The date of dismissal will be obvious when the employer tells the employee of the dismissal face to face. However, the datge of dismissal may not be so obvious when an employer notifies the employee of dismissal in writing, particularly if that dismissal has been sent to the employee's home address through the post.

The case of Gisda Cyf v Barratt concerned a dismissal letter sent through the post, by recorded delivery, to the employee, Ms Barratt. Ms Barratt was not at home when the letter arrived. She had travelled to be with her sister and new baby. The letter had been received  by the son of Ms Barratt's partner. The letter was not opened on receipt. Ms Barratt reutrned home a few days later. SHe subsequently issued her claim of unfair dismissal within 3 months of her return, when she read the letter. However, that date was more than three months from the date the letter had arrived at her home. Her former employer claimed that her application to the Employment Tribunal had been made out of time, and so could not proceed. The Employment Tribunal rejected that argument. On appeal that argument was also rejected by the Employment Appeasl Tribunal and Court of Appeal. That argument has now also been rejected by the Supreme Court.

The Supreme Court has ruled that the date on which the dismissal took effect was the day on which Ms Barratt first read the dismissal letter, as opposed to the date the letter was sent or received. The Court found that she had not deliberately tried to avoid reading the dismissal letter, nor had she acted unreasonablely in not having the letter read to her by her parnter's son when it was received, as it was private.

There are clear practical concerns arising from this judgment. How can an employer be sure of the date that the time limit starts to run? Does the employer have to continue paying the employee until he or she actually reads the dismissal letter? The ruling does not address the second question, as it was not raised in the case. However, the normal rule is that the employer must continue paying the employee until the contract of employment is ended. This ruling indicates that the employment is not ended in this situation until the employee has read the dismissal letter. So it may be prudent for an employer to consider allowing for a few days from the date on which the letter is sent (if sent through the post) when ending the payment of salary to the dismissed employee. Similarly in ascertaining the start of the three months time limit it would again be prudent for the employer to assume that the employment will actually end a few days after the dismissal letter is sent through the post.

Obviously one way of addressing the points raised in this case would be to hand deliver the dismissal letter to the employee.
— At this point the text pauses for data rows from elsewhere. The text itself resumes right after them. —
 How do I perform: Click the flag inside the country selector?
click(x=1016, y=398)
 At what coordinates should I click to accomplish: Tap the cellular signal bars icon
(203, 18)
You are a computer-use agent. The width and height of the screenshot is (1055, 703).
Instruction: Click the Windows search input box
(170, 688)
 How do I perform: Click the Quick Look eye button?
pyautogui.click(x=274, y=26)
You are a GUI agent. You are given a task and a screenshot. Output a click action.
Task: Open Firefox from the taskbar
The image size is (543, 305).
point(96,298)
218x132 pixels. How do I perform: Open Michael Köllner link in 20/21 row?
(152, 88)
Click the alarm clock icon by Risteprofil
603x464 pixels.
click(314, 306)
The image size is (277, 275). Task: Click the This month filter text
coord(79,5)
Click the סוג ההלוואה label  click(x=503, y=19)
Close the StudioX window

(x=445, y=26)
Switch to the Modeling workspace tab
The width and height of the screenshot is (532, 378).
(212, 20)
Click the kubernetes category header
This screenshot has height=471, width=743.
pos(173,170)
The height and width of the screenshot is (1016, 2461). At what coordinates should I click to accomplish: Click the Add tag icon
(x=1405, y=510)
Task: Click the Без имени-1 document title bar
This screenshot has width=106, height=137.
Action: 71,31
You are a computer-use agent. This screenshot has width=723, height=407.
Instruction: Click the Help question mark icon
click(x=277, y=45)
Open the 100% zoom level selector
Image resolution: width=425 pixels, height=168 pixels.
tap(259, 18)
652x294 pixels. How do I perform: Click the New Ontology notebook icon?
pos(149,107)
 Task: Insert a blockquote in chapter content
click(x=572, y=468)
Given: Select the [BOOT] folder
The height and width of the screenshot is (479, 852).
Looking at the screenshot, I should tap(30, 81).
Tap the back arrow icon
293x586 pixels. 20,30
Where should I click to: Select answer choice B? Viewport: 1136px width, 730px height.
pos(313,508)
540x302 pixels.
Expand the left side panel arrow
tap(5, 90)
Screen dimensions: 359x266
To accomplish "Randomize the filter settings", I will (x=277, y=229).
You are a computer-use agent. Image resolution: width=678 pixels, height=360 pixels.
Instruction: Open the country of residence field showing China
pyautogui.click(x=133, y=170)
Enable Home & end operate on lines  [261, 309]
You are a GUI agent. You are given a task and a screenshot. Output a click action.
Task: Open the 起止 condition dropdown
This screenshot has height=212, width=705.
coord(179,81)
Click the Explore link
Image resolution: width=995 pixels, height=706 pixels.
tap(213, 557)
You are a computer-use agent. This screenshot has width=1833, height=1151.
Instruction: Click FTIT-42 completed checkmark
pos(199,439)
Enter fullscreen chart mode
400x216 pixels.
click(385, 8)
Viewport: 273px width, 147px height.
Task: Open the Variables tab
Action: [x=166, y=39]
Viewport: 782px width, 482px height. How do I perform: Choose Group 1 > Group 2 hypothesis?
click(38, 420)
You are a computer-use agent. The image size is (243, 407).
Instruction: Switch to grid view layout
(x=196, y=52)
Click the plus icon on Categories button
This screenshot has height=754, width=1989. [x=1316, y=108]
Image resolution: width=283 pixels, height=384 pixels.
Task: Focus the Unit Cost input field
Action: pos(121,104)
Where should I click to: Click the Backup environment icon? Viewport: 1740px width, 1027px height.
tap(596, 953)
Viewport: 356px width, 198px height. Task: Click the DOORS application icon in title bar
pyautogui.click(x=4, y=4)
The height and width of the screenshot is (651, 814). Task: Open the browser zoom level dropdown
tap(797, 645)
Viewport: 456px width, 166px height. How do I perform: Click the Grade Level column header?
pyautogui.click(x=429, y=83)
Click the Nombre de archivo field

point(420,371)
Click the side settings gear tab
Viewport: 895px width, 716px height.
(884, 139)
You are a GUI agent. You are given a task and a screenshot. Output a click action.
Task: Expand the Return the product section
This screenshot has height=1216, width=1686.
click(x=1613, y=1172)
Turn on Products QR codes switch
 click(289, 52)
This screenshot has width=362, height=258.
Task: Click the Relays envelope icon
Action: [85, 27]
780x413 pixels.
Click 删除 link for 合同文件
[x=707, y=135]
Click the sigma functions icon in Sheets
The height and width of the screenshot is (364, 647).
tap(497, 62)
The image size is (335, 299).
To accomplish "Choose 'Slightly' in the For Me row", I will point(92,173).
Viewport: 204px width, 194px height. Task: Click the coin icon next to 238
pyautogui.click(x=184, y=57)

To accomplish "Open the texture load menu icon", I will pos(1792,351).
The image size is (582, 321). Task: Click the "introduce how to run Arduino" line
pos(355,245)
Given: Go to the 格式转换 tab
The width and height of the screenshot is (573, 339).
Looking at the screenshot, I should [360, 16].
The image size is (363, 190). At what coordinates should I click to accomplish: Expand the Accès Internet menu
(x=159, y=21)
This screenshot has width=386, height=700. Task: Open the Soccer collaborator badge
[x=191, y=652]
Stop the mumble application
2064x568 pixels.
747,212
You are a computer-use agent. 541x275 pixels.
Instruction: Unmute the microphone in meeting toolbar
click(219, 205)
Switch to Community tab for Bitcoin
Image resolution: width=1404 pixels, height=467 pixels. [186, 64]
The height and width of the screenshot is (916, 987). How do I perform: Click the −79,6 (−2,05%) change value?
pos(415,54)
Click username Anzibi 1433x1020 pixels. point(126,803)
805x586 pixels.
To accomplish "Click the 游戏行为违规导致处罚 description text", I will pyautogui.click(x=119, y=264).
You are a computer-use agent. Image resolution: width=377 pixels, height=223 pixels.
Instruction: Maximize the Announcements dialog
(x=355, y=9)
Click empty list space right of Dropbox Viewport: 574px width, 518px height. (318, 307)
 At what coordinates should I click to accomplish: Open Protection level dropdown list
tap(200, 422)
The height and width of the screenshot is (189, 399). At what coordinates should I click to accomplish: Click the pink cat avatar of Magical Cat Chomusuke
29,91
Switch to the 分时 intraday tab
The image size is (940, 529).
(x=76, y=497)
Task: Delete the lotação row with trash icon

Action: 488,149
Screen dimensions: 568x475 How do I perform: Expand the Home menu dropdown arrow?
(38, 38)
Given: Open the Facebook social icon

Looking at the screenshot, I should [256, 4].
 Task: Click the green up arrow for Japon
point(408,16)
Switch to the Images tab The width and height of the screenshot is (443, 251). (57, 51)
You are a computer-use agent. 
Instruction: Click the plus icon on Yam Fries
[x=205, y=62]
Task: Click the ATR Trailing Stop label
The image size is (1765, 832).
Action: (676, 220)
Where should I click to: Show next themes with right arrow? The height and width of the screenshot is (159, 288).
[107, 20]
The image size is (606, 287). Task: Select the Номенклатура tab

Sending the letter by Special Delivery could help, as it will require a signature on receipt, and that signature can be checked against any known copy of the employee's signature.

It is generally accepted that the best practice in dealing with dismissal is not to give the decision at the end of the disciplinary meeting. It is better for an employer to have time after the meeting to review the facts, the questions raised and the answers given by the employee, and write a carefully worded and comprehensive dismissal letter. We hope this decision of the Supreme Court does not encourage employers to reach the decision to dismiss is a rushed manner, as we take the view that such a development would be to benefit of neither employers nor employees. It may well be that the best way to avoid any problems that this case may cause is to ensure that the dismissal letter is hand delivered to the employee.